Pixel coordinate grounding data:
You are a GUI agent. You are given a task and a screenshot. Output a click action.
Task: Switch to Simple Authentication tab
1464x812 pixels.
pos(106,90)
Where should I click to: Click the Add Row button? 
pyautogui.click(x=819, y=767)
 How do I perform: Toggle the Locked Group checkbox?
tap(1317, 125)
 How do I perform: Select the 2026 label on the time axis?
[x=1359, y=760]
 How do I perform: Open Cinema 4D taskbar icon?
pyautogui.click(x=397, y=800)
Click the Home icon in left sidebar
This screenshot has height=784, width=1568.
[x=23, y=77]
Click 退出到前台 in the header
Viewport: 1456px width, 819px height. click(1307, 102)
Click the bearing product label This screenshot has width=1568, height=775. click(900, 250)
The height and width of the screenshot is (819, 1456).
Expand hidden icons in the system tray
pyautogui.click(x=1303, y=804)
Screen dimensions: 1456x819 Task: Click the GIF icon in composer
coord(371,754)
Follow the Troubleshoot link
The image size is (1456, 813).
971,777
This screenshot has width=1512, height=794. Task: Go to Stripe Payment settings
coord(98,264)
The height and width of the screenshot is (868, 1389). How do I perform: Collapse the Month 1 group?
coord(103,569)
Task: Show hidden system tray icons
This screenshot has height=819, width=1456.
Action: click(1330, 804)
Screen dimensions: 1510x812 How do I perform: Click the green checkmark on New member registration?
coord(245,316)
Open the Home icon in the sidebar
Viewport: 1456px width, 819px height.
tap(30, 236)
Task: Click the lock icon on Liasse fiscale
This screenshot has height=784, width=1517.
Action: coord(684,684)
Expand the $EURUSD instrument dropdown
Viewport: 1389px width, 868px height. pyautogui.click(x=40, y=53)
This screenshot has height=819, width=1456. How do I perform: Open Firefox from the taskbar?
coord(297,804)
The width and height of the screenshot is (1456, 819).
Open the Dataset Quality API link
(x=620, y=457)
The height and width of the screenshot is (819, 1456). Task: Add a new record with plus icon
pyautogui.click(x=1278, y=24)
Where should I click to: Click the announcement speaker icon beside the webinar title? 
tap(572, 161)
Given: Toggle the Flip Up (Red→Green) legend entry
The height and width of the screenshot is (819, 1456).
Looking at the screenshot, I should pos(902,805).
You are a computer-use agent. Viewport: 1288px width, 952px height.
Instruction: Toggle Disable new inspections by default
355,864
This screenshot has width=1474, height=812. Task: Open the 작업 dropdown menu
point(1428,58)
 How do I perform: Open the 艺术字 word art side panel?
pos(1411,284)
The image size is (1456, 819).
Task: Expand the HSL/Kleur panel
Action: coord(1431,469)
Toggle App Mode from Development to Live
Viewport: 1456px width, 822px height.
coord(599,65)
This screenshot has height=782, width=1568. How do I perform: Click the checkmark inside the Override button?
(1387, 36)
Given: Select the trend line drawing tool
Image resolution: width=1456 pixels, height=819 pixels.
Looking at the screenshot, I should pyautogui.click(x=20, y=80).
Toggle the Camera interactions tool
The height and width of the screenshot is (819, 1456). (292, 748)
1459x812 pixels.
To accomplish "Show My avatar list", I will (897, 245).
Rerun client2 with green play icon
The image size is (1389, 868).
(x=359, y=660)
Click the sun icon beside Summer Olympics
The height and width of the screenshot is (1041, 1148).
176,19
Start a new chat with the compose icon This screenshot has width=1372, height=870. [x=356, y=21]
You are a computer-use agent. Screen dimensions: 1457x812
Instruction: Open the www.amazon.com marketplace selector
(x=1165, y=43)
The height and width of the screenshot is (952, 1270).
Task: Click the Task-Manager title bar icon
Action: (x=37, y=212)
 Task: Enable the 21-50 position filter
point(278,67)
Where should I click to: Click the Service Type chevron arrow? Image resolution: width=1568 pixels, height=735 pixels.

◆ **THE PROBLEM**
The lines above should be printed again, exactly as they are.

◆ **EXERCISE SOLUTION**
You are a GUI agent. You are given a task and a screenshot. Output a click action.
Task: Switch to Simple Authentication tab
1464x812 pixels.
pos(106,90)
Where should I click to: Click the Add Row button? 
pyautogui.click(x=819, y=767)
 How do I perform: Toggle the Locked Group checkbox?
tap(1317, 125)
 How do I perform: Select the 2026 label on the time axis?
[x=1359, y=760]
 How do I perform: Open Cinema 4D taskbar icon?
pyautogui.click(x=397, y=800)
Click the Home icon in left sidebar
This screenshot has height=784, width=1568.
[x=23, y=77]
Click 退出到前台 in the header
Viewport: 1456px width, 819px height. click(1307, 102)
Click the bearing product label This screenshot has width=1568, height=775. click(900, 250)
The height and width of the screenshot is (819, 1456).
Expand hidden icons in the system tray
pyautogui.click(x=1303, y=804)
Screen dimensions: 1456x819 Task: Click the GIF icon in composer
coord(371,754)
Follow the Troubleshoot link
The image size is (1456, 813).
971,777
This screenshot has width=1512, height=794. Task: Go to Stripe Payment settings
coord(98,264)
The height and width of the screenshot is (868, 1389). How do I perform: Collapse the Month 1 group?
coord(103,569)
Task: Show hidden system tray icons
This screenshot has height=819, width=1456.
Action: click(1330, 804)
Screen dimensions: 1510x812 How do I perform: Click the green checkmark on New member registration?
coord(245,316)
Open the Home icon in the sidebar
Viewport: 1456px width, 819px height.
tap(30, 236)
Task: Click the lock icon on Liasse fiscale
This screenshot has height=784, width=1517.
Action: coord(684,684)
Expand the $EURUSD instrument dropdown
Viewport: 1389px width, 868px height. pyautogui.click(x=40, y=53)
This screenshot has height=819, width=1456. How do I perform: Open Firefox from the taskbar?
coord(297,804)
The width and height of the screenshot is (1456, 819).
Open the Dataset Quality API link
(x=620, y=457)
The height and width of the screenshot is (819, 1456). Task: Add a new record with plus icon
pyautogui.click(x=1278, y=24)
Where should I click to: Click the announcement speaker icon beside the webinar title? 
tap(572, 161)
Given: Toggle the Flip Up (Red→Green) legend entry
The height and width of the screenshot is (819, 1456).
Looking at the screenshot, I should pos(902,805).
You are a computer-use agent. Viewport: 1288px width, 952px height.
Instruction: Toggle Disable new inspections by default
355,864
This screenshot has width=1474, height=812. Task: Open the 작업 dropdown menu
point(1428,58)
 How do I perform: Open the 艺术字 word art side panel?
pos(1411,284)
The image size is (1456, 819).
Task: Expand the HSL/Kleur panel
Action: coord(1431,469)
Toggle App Mode from Development to Live
Viewport: 1456px width, 822px height.
coord(599,65)
This screenshot has height=782, width=1568. How do I perform: Click the checkmark inside the Override button?
(1387, 36)
Given: Select the trend line drawing tool
Image resolution: width=1456 pixels, height=819 pixels.
Looking at the screenshot, I should pyautogui.click(x=20, y=80).
Toggle the Camera interactions tool
The height and width of the screenshot is (819, 1456). (292, 748)
1459x812 pixels.
To accomplish "Show My avatar list", I will (897, 245).
Rerun client2 with green play icon
The image size is (1389, 868).
(x=359, y=660)
Click the sun icon beside Summer Olympics
The height and width of the screenshot is (1041, 1148).
176,19
Start a new chat with the compose icon This screenshot has width=1372, height=870. [x=356, y=21]
You are a computer-use agent. Screen dimensions: 1457x812
Instruction: Open the www.amazon.com marketplace selector
(x=1165, y=43)
The height and width of the screenshot is (952, 1270).
Task: Click the Task-Manager title bar icon
Action: (x=37, y=212)
 Task: Enable the 21-50 position filter
point(278,67)
Where should I click to: Click the Service Type chevron arrow? Image resolution: width=1568 pixels, height=735 pixels.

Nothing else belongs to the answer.